--- SUPPLIED ENTRIES Enclosed Below ---

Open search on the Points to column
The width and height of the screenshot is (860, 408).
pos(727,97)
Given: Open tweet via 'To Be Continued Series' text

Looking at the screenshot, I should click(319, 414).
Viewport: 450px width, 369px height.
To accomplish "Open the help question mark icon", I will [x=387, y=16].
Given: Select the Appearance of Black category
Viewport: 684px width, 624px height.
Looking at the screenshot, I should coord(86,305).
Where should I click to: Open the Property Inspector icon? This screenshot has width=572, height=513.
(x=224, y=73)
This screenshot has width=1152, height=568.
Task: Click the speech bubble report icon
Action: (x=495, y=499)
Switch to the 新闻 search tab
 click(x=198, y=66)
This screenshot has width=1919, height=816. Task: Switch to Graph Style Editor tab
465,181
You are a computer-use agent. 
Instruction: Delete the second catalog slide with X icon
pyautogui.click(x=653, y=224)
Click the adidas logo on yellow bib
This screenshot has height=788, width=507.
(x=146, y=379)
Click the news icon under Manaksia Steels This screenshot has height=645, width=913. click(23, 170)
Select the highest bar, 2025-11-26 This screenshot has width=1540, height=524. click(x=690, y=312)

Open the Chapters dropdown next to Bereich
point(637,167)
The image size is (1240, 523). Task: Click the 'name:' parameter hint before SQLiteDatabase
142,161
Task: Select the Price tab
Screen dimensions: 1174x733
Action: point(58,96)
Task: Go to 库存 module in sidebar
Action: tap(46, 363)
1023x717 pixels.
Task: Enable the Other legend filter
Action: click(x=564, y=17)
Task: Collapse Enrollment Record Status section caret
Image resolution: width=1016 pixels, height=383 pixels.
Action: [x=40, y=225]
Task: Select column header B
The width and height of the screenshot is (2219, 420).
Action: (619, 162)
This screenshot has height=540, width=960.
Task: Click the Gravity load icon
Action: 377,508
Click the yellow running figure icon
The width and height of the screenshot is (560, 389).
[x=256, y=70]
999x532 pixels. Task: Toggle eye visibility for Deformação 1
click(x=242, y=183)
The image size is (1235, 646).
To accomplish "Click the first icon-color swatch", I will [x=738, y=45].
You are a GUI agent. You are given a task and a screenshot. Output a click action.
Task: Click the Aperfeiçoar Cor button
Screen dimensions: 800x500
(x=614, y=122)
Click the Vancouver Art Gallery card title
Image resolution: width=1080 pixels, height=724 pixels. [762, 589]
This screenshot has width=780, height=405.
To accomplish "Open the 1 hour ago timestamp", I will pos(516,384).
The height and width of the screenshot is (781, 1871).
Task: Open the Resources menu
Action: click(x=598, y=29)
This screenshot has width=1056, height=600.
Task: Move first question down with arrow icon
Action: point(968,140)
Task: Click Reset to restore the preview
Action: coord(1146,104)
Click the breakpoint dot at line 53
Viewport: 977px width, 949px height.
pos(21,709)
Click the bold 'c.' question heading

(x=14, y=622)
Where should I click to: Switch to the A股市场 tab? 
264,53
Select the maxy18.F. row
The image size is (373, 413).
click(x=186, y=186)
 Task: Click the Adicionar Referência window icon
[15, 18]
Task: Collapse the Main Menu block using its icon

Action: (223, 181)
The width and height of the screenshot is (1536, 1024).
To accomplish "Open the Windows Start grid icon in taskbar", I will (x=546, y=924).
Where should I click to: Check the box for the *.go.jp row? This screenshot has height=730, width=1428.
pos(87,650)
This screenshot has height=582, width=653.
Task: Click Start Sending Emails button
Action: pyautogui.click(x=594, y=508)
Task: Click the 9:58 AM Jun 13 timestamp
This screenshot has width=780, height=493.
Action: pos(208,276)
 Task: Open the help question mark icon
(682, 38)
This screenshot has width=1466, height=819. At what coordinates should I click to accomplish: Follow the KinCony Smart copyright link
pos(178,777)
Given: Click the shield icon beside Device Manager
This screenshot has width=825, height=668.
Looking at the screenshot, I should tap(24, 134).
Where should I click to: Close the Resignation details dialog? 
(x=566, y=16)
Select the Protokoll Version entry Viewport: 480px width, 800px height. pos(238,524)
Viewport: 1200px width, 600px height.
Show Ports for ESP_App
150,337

--- End of Enclosed SUPPLIED ENTRIES ---

[GOAL OF THE EXERCISE]
From the listing above, the lines starting with the one that has "Screen dimensions: 800x500" and running through the one that has "Click the breakpoint dot at line 53" should be copied exactly, ends included.

[OUTPUT FOR THIS TASK]
Screen dimensions: 800x500
(x=614, y=122)
Click the Vancouver Art Gallery card title
Image resolution: width=1080 pixels, height=724 pixels. [762, 589]
This screenshot has width=780, height=405.
To accomplish "Open the 1 hour ago timestamp", I will pos(516,384).
The height and width of the screenshot is (781, 1871).
Task: Open the Resources menu
Action: click(x=598, y=29)
This screenshot has width=1056, height=600.
Task: Move first question down with arrow icon
Action: point(968,140)
Task: Click Reset to restore the preview
Action: coord(1146,104)
Click the breakpoint dot at line 53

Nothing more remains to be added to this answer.